La CEDH, au contraire, considère que « l'intervention législative judiciaire, qui réglait définitivement, de manière rétroactive, le fond des litiges pendants devant les juridictions internes, n'était pas justifiée par d'impérieux motifs d'intérêt général ». Et que, de ce fait, l'article 29 de la loi Aubry II viole l'article 6 § 1 de la convention européenne. Selon elle, l'impérieux motif d'intérêt général évoqué par le gouvernement français n'est, en fait, qu'un motif financier. Or, rappelle-t-elle, « un motif financier ne permet pas à lui seul de justifier une telle intervention législative. En tout état de cause, poursuit-elle, dans les faits de l'espèce, aucun élément ne vient étayer l'argument selon lequel l'impact aurait été d'une telle importance que l'équilibre du secteur de la santé et de la protection sociale aurait été mis en péril » (5). La cour estime que « si les budgets des établissements concernés auraient pu souffrir de l'absence de la loi, il n'est pas établi que leur survie et, a fortiori, l'équilibre général du service public de la santé et de la protection sociale, auraient été menacés ».
Dans un second arrêt rendu le même jour, la CEDH a en outre jugé que l'article 29 de la loi du 19 janvier 2000 a privé les requérants (les salariés) « d'une valeur patrimoniale préexistante et faisant partie de leurs biens, dont ils pouvaient légitimement espérer obtenir le paiement ». Au moment où la loi est entrée en vigueur, ils bénéficiaient en effet d'un « intérêt patrimonial qui constituait, sinon une créance à l'égard de leurs adversaires, du moins une « espérance légitime » de pouvoir obtenir le paiement des rappels de salaire pour les heures litigieuses ».
Au final, la cour condamne l'Etat français à verser, dans les trois mois, 2,46 millions d'euros aux 188 salariés concernés, au titre notamment de leurs préjudices matériel et moral.
(2) Assimilation des neuf premières heures de permanence à trois heures de travail effectif et de chacune des trois suivantes à une demi-heure de travail éducatif.

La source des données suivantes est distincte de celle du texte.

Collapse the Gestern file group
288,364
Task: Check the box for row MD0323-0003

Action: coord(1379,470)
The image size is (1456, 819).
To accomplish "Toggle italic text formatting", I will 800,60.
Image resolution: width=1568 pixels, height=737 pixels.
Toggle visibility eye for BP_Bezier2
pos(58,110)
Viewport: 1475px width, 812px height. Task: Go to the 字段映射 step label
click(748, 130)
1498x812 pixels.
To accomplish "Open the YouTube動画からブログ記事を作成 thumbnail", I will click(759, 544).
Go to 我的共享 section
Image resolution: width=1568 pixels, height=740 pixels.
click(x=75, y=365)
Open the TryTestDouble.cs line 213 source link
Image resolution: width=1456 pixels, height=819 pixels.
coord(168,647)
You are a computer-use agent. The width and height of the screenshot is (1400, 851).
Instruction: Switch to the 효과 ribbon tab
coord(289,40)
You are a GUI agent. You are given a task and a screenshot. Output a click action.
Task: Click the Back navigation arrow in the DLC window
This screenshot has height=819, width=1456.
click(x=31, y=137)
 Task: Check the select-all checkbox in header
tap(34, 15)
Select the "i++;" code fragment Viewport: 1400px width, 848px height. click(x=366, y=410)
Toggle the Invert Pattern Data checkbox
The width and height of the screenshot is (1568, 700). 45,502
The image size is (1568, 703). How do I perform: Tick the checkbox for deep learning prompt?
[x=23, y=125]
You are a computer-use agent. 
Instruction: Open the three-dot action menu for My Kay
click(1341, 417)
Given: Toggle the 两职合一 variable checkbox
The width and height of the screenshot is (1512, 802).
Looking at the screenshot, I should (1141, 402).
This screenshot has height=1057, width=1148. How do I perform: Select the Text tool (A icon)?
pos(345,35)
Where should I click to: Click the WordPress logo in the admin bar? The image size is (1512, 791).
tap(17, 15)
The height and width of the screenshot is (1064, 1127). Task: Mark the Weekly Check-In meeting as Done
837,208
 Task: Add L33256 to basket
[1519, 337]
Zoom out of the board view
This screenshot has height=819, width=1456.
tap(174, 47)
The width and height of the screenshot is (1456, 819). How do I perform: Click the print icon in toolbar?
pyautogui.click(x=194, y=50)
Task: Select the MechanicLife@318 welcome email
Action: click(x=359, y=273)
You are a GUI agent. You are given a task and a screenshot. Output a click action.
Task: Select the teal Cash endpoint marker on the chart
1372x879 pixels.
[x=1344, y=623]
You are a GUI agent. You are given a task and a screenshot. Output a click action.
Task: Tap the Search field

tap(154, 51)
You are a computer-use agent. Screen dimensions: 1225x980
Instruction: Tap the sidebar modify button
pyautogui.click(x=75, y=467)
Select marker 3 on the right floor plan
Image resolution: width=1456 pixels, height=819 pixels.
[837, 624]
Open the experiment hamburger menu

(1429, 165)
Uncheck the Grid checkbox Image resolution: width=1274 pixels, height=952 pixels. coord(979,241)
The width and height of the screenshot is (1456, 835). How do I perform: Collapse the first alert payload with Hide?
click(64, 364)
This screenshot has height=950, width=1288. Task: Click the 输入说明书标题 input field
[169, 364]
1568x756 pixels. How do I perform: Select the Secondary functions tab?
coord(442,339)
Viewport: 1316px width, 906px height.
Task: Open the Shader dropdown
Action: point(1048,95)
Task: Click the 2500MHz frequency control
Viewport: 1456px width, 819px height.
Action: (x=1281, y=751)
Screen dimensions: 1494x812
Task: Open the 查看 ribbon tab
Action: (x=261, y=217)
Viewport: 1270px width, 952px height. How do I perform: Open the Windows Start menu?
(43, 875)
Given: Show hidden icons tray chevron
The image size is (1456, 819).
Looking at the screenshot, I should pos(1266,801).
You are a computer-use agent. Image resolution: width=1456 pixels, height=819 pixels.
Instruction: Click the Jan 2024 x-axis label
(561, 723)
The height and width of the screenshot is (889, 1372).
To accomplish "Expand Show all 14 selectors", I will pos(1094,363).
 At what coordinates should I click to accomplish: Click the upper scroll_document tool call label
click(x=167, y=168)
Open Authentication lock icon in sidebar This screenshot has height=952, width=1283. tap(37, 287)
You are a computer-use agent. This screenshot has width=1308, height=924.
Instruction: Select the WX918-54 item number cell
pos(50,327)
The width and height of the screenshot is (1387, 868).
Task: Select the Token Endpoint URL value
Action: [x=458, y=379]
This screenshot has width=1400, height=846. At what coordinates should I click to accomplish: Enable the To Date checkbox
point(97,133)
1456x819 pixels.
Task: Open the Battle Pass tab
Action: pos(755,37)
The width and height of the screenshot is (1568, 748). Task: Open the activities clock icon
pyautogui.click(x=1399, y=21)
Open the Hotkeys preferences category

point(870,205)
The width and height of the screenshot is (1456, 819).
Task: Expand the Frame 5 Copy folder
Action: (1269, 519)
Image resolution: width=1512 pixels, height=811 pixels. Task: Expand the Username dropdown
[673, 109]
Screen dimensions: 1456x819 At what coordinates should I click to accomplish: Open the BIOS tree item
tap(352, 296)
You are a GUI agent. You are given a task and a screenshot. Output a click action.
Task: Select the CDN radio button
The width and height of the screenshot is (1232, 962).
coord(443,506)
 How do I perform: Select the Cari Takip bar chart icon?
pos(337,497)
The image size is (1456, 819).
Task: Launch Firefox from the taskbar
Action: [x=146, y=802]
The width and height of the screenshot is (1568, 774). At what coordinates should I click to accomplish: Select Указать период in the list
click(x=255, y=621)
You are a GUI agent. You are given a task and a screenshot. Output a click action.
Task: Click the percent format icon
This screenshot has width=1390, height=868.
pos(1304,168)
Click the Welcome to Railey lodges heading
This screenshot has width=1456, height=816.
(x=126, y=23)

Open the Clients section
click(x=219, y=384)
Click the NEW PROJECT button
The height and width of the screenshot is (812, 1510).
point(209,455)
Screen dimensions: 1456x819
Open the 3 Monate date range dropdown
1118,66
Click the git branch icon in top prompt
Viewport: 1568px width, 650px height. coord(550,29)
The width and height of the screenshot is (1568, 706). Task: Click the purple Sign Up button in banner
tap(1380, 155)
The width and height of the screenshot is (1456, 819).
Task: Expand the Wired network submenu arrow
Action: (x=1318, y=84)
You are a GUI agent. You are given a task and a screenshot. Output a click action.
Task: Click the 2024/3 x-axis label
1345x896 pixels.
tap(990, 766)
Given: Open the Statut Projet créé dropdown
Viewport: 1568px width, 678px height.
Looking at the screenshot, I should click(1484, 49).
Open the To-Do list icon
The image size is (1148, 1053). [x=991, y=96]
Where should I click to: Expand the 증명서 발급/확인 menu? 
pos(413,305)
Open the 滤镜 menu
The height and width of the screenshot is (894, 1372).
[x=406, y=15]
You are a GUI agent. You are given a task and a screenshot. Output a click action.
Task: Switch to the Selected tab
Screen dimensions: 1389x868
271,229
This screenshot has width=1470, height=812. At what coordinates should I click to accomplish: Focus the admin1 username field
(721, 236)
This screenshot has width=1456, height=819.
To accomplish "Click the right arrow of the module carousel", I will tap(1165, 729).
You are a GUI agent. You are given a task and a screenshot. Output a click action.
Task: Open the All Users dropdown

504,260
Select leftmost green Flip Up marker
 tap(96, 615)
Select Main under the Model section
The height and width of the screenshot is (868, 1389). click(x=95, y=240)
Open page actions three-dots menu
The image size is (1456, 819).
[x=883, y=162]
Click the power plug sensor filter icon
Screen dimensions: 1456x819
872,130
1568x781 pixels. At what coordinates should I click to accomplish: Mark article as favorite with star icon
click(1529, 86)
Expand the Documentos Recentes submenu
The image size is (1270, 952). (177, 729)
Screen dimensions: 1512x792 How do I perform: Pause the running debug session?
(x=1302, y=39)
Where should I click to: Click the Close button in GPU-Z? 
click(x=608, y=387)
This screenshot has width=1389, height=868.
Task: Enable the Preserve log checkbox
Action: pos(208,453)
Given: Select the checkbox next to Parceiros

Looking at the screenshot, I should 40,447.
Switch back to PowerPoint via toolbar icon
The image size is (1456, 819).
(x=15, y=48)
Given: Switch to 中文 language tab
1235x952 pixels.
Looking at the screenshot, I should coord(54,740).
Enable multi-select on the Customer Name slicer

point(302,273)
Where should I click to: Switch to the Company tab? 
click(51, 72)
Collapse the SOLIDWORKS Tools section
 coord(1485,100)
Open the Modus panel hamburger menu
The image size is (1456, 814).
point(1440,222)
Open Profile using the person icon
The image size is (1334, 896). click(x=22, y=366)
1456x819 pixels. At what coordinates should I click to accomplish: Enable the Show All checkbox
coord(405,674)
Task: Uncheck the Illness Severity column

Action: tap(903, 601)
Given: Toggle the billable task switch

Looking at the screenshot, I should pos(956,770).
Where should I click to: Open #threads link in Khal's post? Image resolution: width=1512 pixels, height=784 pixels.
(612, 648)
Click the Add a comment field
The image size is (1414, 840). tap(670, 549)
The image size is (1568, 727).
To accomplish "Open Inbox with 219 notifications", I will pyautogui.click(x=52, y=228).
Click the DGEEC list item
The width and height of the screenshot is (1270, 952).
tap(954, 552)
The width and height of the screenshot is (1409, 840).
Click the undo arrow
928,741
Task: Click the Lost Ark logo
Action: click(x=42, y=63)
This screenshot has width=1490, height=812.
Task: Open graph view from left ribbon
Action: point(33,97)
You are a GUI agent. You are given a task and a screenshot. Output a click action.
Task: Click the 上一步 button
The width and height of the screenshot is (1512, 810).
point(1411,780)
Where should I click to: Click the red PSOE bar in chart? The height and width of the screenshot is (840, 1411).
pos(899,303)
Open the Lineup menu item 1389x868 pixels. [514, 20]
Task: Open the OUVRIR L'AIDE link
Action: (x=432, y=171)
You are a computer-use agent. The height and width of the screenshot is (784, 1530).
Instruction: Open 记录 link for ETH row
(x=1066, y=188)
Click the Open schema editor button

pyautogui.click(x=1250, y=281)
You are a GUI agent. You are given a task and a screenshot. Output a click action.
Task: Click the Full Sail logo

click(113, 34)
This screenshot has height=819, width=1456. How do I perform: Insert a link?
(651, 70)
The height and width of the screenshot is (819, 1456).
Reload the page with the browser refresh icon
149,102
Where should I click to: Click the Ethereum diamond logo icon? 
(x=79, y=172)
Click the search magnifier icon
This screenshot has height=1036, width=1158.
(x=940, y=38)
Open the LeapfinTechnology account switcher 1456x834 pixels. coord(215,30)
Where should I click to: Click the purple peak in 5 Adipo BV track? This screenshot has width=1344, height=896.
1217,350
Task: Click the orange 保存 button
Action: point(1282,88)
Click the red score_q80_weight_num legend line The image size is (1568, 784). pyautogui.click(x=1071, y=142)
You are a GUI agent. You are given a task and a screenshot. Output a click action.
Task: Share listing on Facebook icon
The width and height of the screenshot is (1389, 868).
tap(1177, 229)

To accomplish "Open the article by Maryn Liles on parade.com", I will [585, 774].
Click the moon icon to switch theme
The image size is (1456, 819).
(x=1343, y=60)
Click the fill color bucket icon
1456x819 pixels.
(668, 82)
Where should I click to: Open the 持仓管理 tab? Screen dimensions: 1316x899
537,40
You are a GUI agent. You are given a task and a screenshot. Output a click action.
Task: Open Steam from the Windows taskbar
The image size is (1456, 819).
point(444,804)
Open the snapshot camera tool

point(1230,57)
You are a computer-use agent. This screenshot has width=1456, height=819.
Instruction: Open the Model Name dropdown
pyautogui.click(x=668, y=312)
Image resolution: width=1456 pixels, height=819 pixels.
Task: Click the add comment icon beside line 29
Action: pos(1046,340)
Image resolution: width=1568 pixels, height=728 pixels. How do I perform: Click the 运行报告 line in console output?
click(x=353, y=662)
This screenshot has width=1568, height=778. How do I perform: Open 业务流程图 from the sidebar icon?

(5) La CEDH explique que, au moment de l'examen de la loi Aubry II par le Parlement, ce dernier n'avait pas reçu d'informations précises concernant le montant financier du préjudice puisqu'il ne disposait que d'une estimation, au demeurant fournie par le syndicat des associations employeurs, fixée à quatre milliards de francs. Devant la Cour, le gouvernement français a quant à lui avancé un montant de 180 millions d'euros, sans fournir les critères lui ayant permis de procéder à cette évaluation.